China has done a good job reading the room. When it comes to reshoring, the attitude among China businesses was that if we want to keep, and hopefully grow, market share in the U.S. post-tariffs, we need to be closer to the U.S.  And that they have done.

China’s container exports to Mexico rose nearly 60% year over year in January, according to global freight rate intelligence platform Xeneta

China-based shippers moved 117,000 twenty-foot equivalent units (TEU) during the month compared to 73,000 TEUs in January 2023.

“This is probably the strongest growing trade in the world right now,” Xeneta chief analyst Peter Sand wrote in a blog post published Thursday.  It is unclear if any of those products are destined for the United States, of course. And given all of the investment China is making into Mexico, one can assume a lot of that is to serve those domestic interests.

If Mexico is going to be the new China, it won’t come without scrutiny from Washington.

Senators Tom Cotton (R-AR) and Sherrod Brown (D-OH) recently introduced the Stop Mexico’s Steel Surge Act, bipartisan, bicameral legislation to reinstate a 25% Section 232 steel tariff on Mexico to address surging imports from Mexican-owned companies. 
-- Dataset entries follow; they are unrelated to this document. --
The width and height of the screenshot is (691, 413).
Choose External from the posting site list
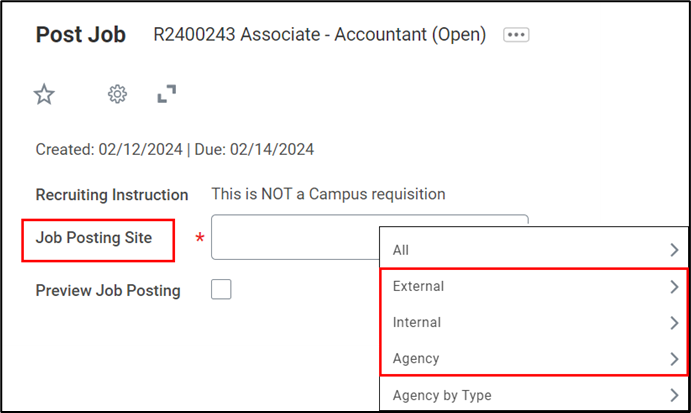[x=418, y=287]
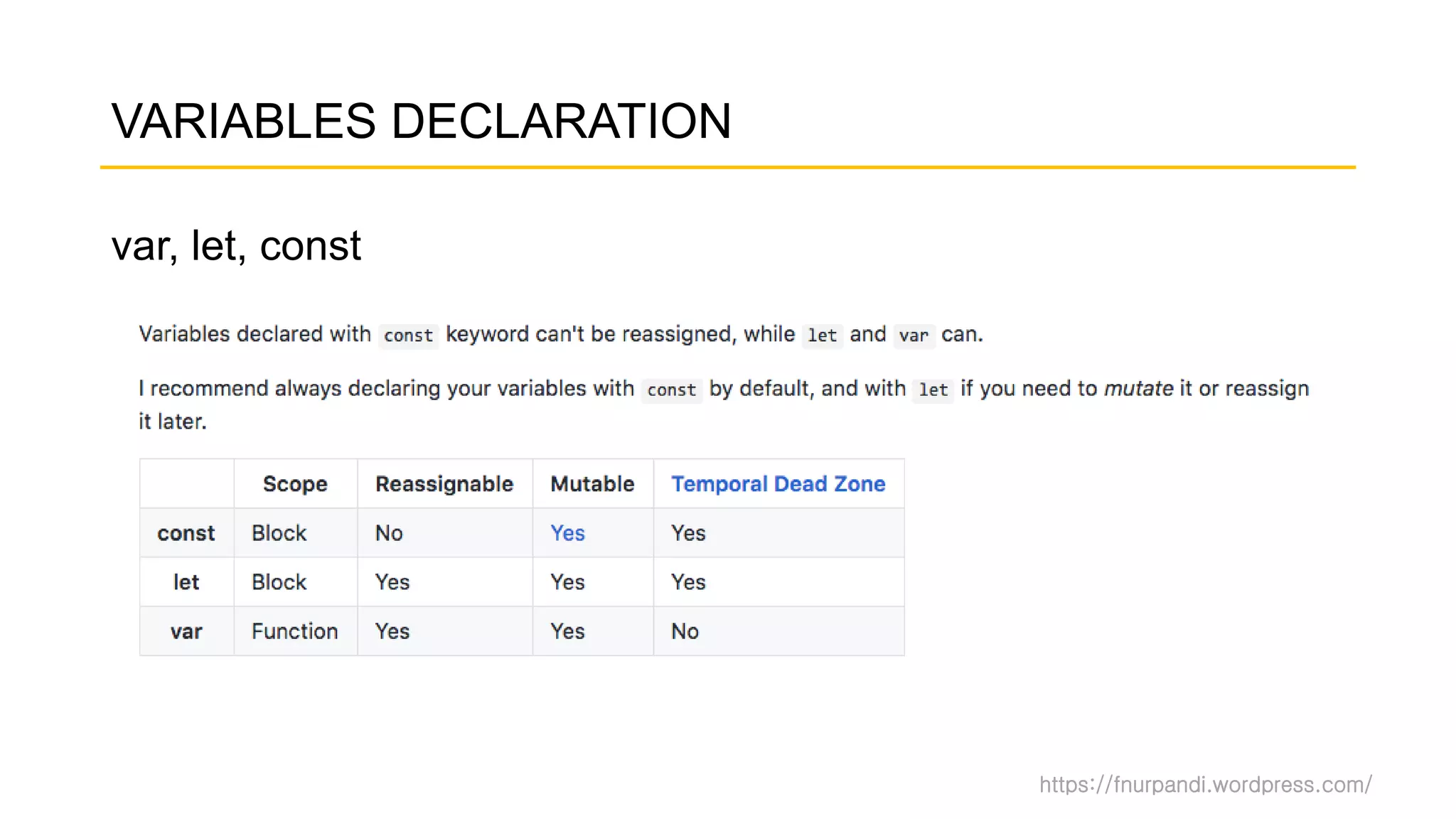Click the inline var code snippet
This screenshot has height=819, width=1456.
pos(914,336)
Mexico continues to violate a 2019 joint agreement to lift steel tariffs in return for Mexico avoiding a surge of steel imports, including predatory pricing to drive U.S. producers out of the domestic market. Despite efforts by United States Trade RepresentativeKatherine  Tai to persuade Mexico to abide by the agreement, the White House has been quiet on the subject.

Biden ordered the Commerce Department to look into the risk of China EVs being attached to a smart grid. China-made cars are subject to tariffs of at least 27.5%, but China car companies made in Mexico will not be.
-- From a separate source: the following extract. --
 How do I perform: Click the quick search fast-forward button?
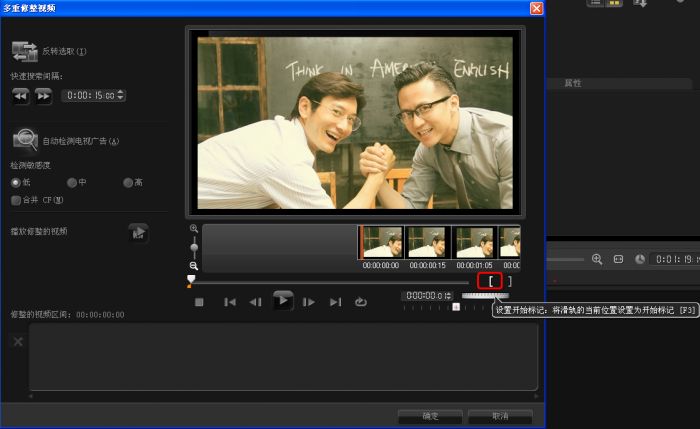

For his part, Sen. Josh Hawley (R-MO) introduced a bill to put tariffs up to 100% on China EVs coming from Mexico.

Still, despite deeper China investments there and big jumps in China exports to Mexico to kick off 2024, most of Mexico’s exports are from Mexican and American companies. Trade between the two sides was a record breaker in January. 

Two-way trade between the countries increased just under 1% in annual terms to $64.52 billion, the highest figure ever for the month of January.

The U.S. Census Bureau and the Bureau of Economic Analysis (BEA) published data this month that showed Mexico’s exports here were worth $38.04 billion in January, a 2.8% increase compared to January 2023. The BEA said that was Mexico’s highest ever revenue total for exports shipped to the United States in the month of January. The value of Mexican exports to the U.S. has now risen during nine consecutive months as it replaces China for imports.